The success of bullet journalling has taken some by surprise, neuroscientist and author Daniel Levitin among them. “One thing I’ve noticed is that the complexity of a system is inversely related to the number of people who will adopt it,” he tells me. “That is, the more complicated something is, the less likely people are to stick with it.”
L evitin suspects the system’s popularity might lie in its power to help individuals externalise their memory. “We used to think that you could pay attention to five to nine things at a time. We now know that’s not true – it’s a gross overestimate. The conscious mind can attend to about three things at once. Try to juggle any more than that and you’re going to lose some brain power,” he says.
Is an in-depth approach such as the bullet journal an advanced tool in the quest for productivity or simply a baffling and unnecessary attempt to make paper, used for several millennia, appear “rediscovered”?
EJ Masicampo, a psychology professor at Wake Forest University, North Carolina, is among those who have looked into the cognitive effects of planning tasks. In one multi-part study, probing the so-called Zeigarnik effect – the phenomenon whereby unfulfilled goals often linger in the mind longer than fulfilled tasks – the team found that those who made a plan for a goal were less likely to be distracted on another task than those who had been asked to think about unfulfilled tasks without coming up with a plan of action.
“If you just take a moment to make a specific plan for a goal that was previously unresolved and worry-inducing, then it gets rid of that stickiness,” Masicampo explains.
While he points out that no studies have yet been carried out on bullet journalling, it is possible that the approach could prove powerful. “There are all sorts of benefits from journalling, from writing things down – certainly from organising your life and making plans and clarifying goals for yourself,” he says.
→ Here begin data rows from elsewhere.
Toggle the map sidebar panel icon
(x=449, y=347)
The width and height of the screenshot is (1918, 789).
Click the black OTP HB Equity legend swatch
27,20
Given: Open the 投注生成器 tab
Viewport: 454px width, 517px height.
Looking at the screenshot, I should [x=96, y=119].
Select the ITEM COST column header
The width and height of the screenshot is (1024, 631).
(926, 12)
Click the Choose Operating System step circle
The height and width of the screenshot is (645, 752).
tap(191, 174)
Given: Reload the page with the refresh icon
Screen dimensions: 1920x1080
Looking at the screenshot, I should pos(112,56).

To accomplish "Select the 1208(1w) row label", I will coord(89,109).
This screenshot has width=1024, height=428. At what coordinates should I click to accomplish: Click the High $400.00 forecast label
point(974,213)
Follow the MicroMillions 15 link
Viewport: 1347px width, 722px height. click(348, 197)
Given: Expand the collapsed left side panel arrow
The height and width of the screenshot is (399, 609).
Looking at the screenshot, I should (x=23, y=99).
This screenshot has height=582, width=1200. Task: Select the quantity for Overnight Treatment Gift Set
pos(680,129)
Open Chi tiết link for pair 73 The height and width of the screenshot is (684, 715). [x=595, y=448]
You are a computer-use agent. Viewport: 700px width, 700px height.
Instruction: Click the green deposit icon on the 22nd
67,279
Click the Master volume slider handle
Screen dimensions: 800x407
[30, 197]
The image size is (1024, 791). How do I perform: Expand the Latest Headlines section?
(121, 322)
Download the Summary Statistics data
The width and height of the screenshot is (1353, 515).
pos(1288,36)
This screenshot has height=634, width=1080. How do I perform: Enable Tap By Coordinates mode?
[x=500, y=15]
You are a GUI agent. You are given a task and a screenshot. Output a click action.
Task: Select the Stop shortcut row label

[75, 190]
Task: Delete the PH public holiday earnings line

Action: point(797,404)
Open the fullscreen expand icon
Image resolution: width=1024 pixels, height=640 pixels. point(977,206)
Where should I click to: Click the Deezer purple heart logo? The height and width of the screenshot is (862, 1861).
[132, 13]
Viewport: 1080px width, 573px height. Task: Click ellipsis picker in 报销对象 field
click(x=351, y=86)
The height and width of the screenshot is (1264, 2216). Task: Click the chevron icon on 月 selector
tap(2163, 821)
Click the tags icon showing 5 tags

Masicampo believes bullet journalling – or even simply making canny use of a calendar, as he does – has the advantage over to-do lists of not just coming up with a plan, but assigning exactly when and where a task will be tackled. “The danger of to-do lists is that on any given day you get to pick which things you do. Often, you are picking the easiest things off the list and there is a section of the list that stagnates, so you do the hardest, most undesirable things later,” he says. “Specific is better than vague and having a time set aside is better than leaving it up in the air.”
Levitin adds that the flexibility of a blank notebook might also be part of its appeal. “Research tells us that if you can take time off from your workflow and let your mind wander – maybe doodle, listen to music, draw pictures or even just stare out the window – those periods of inactivity are actually essential to having productive periods of activity,” he says. “When you’ve got a piece of paper in front of you, it sort of encourages you to expand your visual field and expand your imagination.”
That said, he warns that bullet journalling won’t work for everyone. “There is no organisational system on Earth that will,” he says.
But Aplin believes the flexibility of a notebook is what makes journal-keeping so valuable. “That is the great thing about journalling – it is whatever you want it to be,” he says. “MindJournal is literally a notebook with questions in. It is as simple as it gets, but I think sometimes the most powerful tools are the most obvious ones that we are already using.”